Ranked as one of the top 50 high school players in Michigan in the 2014 class by several publications, college coaches have taken notice of Hendricks, including Western Michigan University, which inquired about him with Fruitport coaches recently.
“I went to their camp and I think their coaches were impressed,” he said. “Playing Division 1 has been a goal of mine really, since I started to play football.”
Although Mona Shores has enjoyed a re-birth of sorts this season with a 4-2 record, Hendricks doesn’t regret making the switch to Fruitport’s winged helmet.
“I think it’s great (Mona Shores is) having such a good year because most of my best friends are still there,” he said. “I would be upset (I left) if I wasn’t 6-0 here.”

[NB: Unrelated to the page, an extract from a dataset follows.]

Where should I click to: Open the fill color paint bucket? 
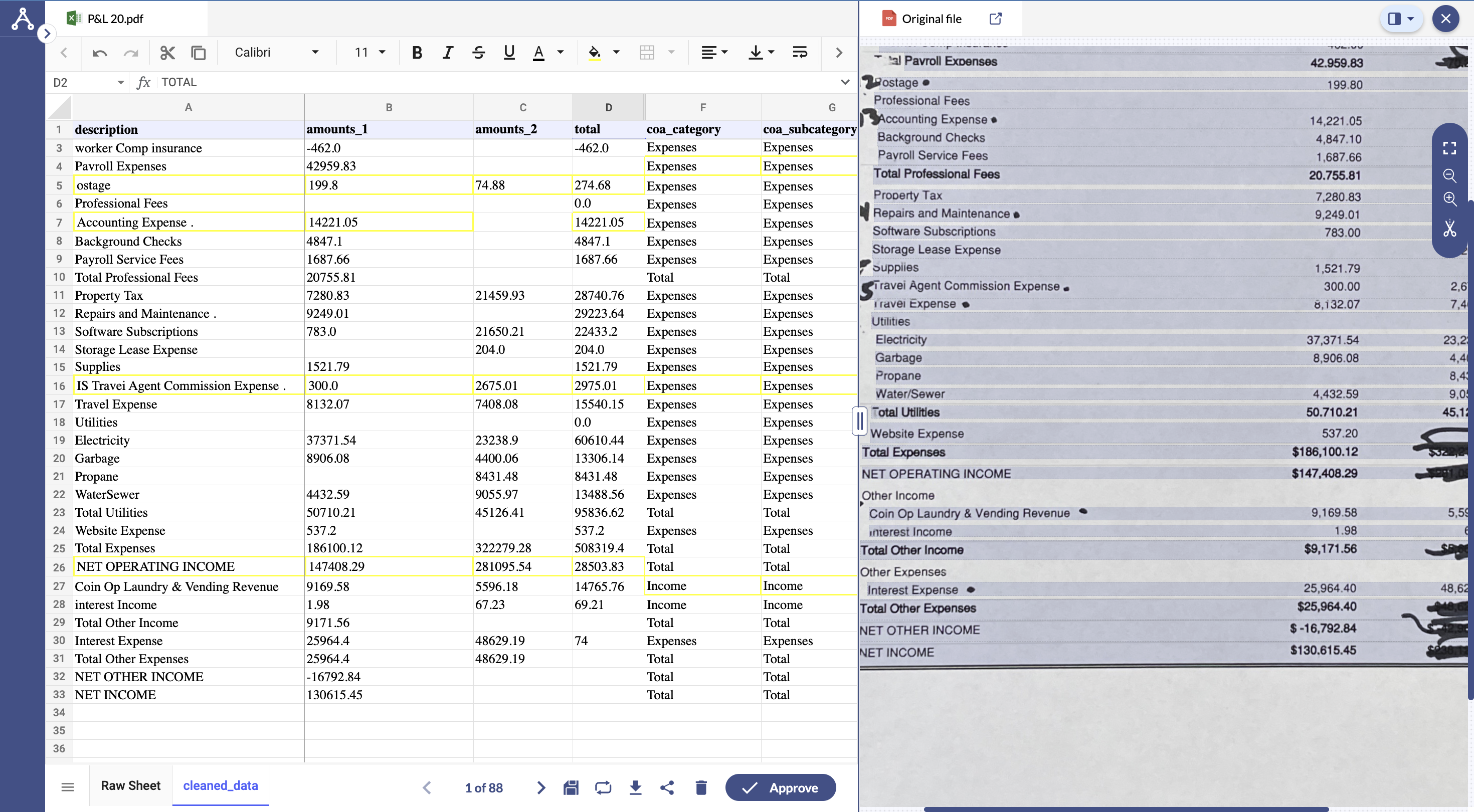pyautogui.click(x=595, y=53)
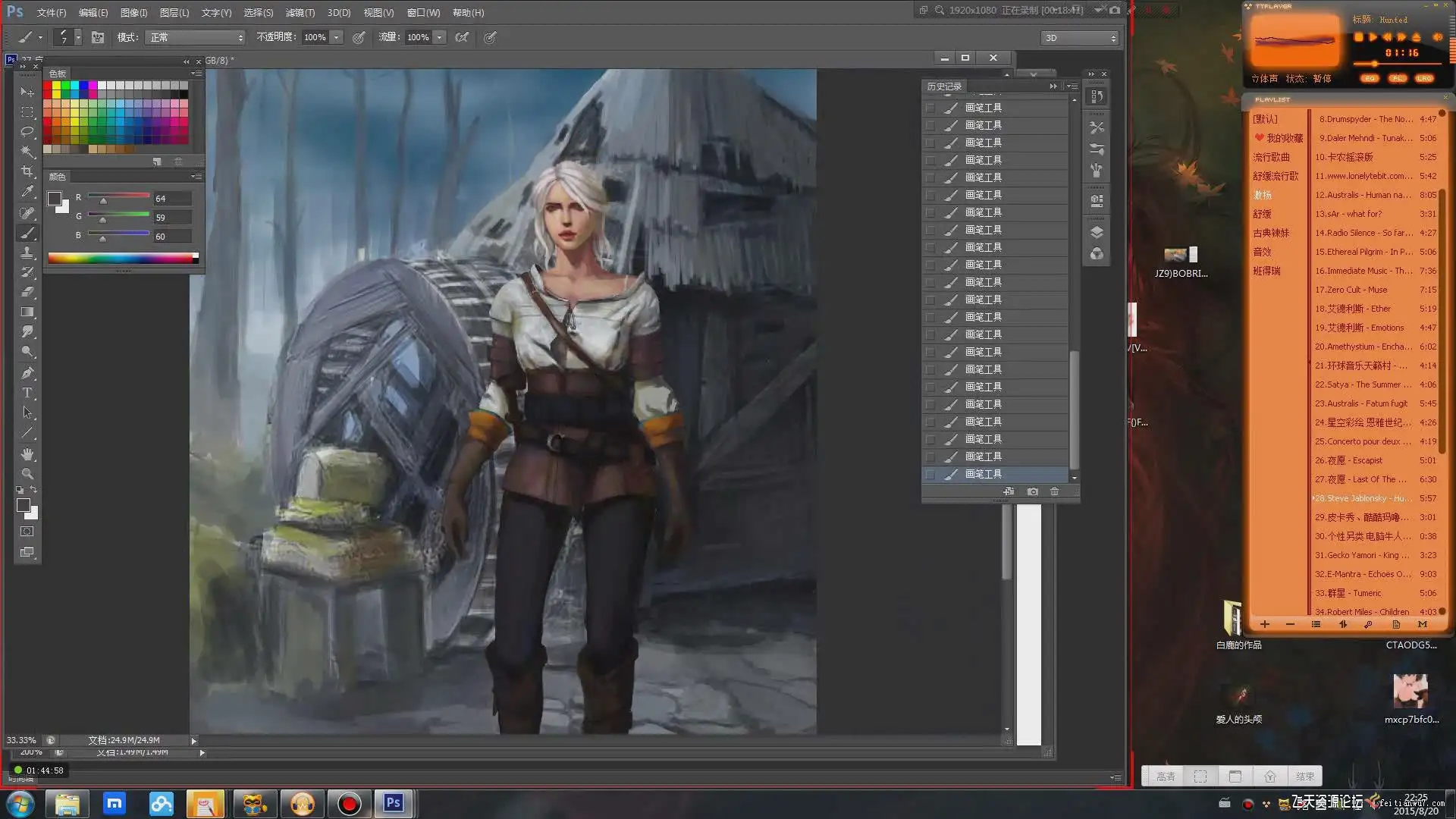Pick the yellow swatch in 色板 panel
The height and width of the screenshot is (819, 1456).
57,86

If Hendricks is whipping players off their feet, Flores is busy bringing them to the turf. He had two sacks in the Trojans’ key victory over Grant last Friday, and as a defensive tackle, has registered seven tackles for loss.

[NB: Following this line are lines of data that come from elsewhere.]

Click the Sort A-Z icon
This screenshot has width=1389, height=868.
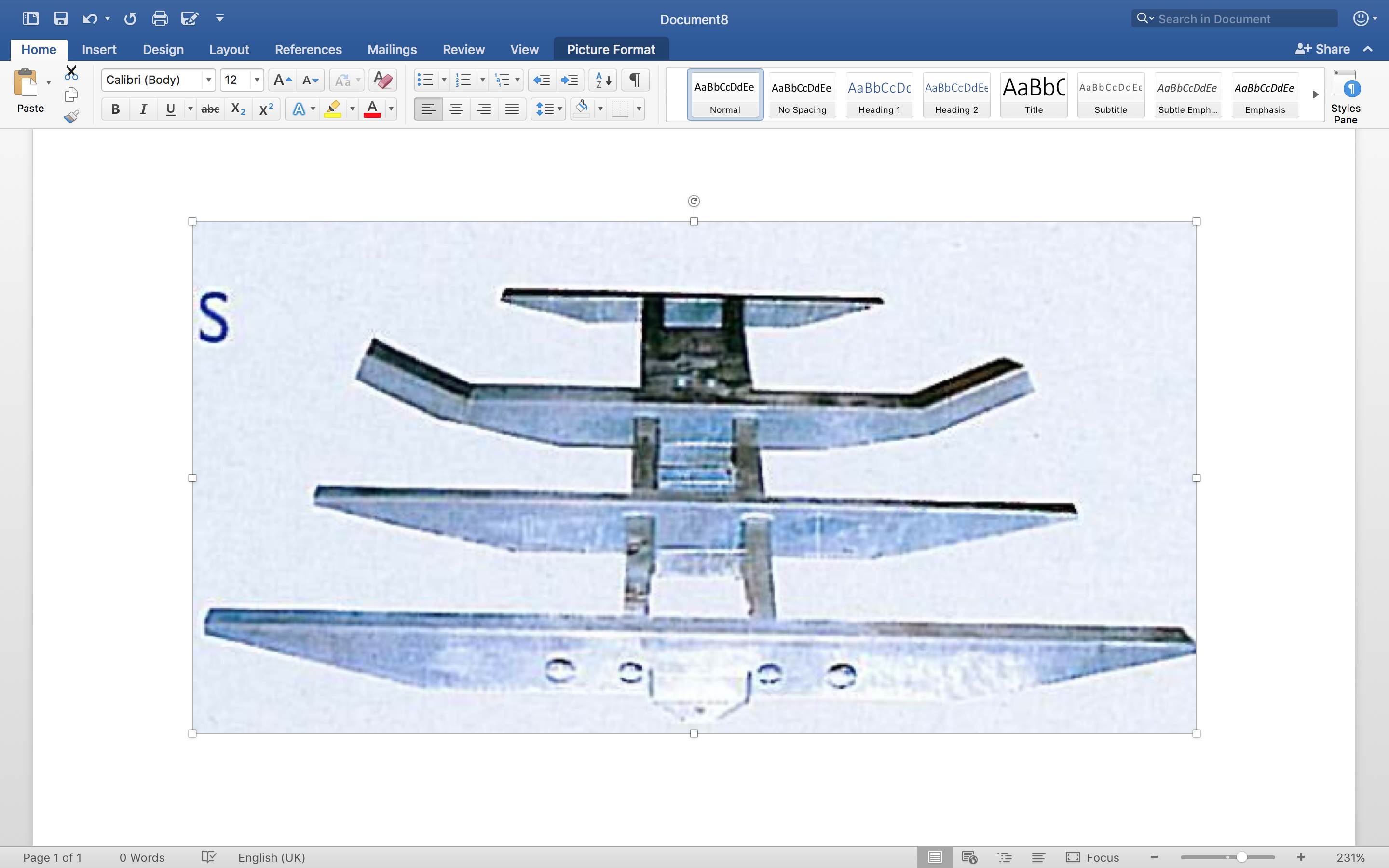[x=603, y=80]
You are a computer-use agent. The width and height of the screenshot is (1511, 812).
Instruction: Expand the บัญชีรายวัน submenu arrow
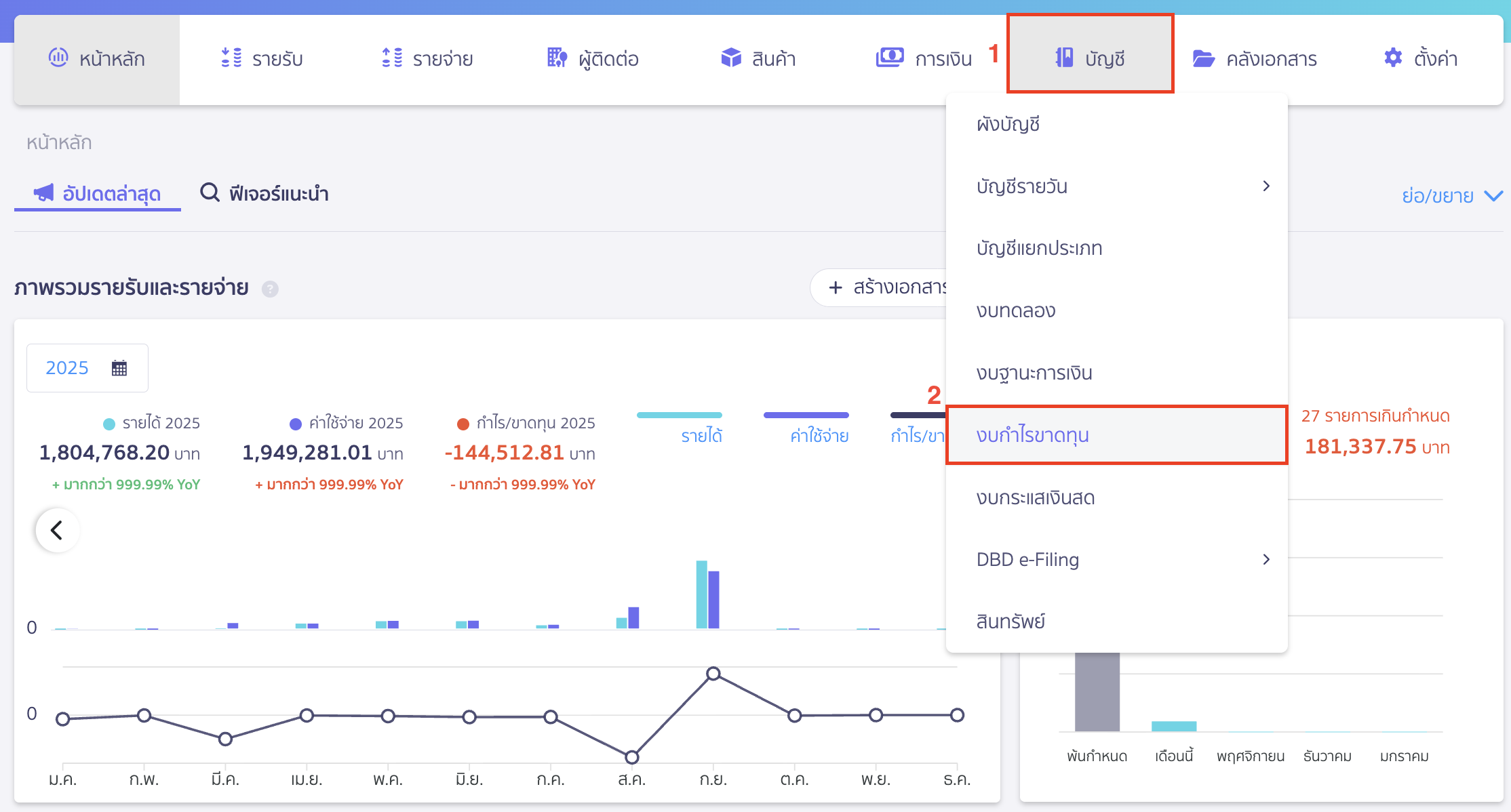pyautogui.click(x=1265, y=186)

Vargas said Flores exemplifies what it means to be a team leader, from his work ethic, to his passion of lifting receivers or running backs onto his shoulder during every touchdown celebration.
On the varsity since a sophomore, Flores has done what’s best for the team on the offensive side of the ball.
“At tight end, we want to work him more into the passing game, but he has caught a few big ones for us this season,” Vargas said. “He’s been at tackle the last two years, simply because we’ve needed him there. He’s a great blocker, but he’s also got some soft hands.”
Flores’ biggest catch this season came late in the fourth quarter against rival Spring Lake. Facing a 3rd-and-13, quarterback Tyler Fehler connected with Flores for a 15-yard gain over the middle and a game-clinching first down.
Flores is the second in what could be five in his family that will star at Fruitport. Older brother Mario was the team’s starting quarterback three years ago; freshman Antonio is the quarterback on the JV team this season; and Ethan and Peyton are up-and-coming talents at the middle school level.
Flores said it’s the defensive side of the ball that will suit him best at the next level.
“I don’t have the speed to be a tight end in college,” he said. “But I like sacking the quarterback. My dad just got a call from Grand Valley’s coaches and they’re interested in me on defense.”
With Hendricks and Flores — about 540 pounds of menacing linemen — Fruitport could be on track for its best season since 2006, when it started 10-0, then lost to East Grand Rapids in the second round of the playoffs.
“I think we can go all the way,” Hendricks said. “If we play to our strengths and don’t make stupid penalties or turnovers, there’s not another team that can stay with us in our division.”